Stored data
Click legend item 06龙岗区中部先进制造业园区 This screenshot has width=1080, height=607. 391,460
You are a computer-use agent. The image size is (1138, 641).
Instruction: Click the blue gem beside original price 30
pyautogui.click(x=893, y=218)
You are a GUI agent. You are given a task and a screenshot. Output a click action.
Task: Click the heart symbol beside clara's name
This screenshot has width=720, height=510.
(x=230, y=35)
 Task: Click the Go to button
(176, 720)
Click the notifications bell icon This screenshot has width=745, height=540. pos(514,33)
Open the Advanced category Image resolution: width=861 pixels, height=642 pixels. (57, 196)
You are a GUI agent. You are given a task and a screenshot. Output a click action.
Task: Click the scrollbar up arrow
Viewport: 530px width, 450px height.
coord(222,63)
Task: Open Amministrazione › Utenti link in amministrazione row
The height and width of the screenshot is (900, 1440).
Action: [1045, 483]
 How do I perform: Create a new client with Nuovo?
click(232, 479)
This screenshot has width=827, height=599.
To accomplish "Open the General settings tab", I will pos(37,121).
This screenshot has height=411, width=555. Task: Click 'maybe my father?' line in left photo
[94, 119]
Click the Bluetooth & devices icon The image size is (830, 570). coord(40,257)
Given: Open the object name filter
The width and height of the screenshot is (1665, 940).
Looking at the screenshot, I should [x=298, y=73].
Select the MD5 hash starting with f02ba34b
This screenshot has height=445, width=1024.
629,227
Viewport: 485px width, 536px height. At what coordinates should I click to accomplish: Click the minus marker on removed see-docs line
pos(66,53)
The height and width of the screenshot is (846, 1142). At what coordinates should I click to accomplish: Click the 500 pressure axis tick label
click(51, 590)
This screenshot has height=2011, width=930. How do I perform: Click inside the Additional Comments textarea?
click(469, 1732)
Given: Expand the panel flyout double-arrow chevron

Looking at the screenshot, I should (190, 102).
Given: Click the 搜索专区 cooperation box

» YOUR TASK:
Output, please, only the lines running from the start of the entries through the line that contains "Task: Click the heart", including both of those lines.

» TASK RESULT:
Click legend item 06龙岗区中部先进制造业园区 This screenshot has width=1080, height=607. 391,460
You are a computer-use agent. The image size is (1138, 641).
Instruction: Click the blue gem beside original price 30
pyautogui.click(x=893, y=218)
You are a GUI agent. You are given a task and a screenshot. Output a click action.
Task: Click the heart symbol beside clara's name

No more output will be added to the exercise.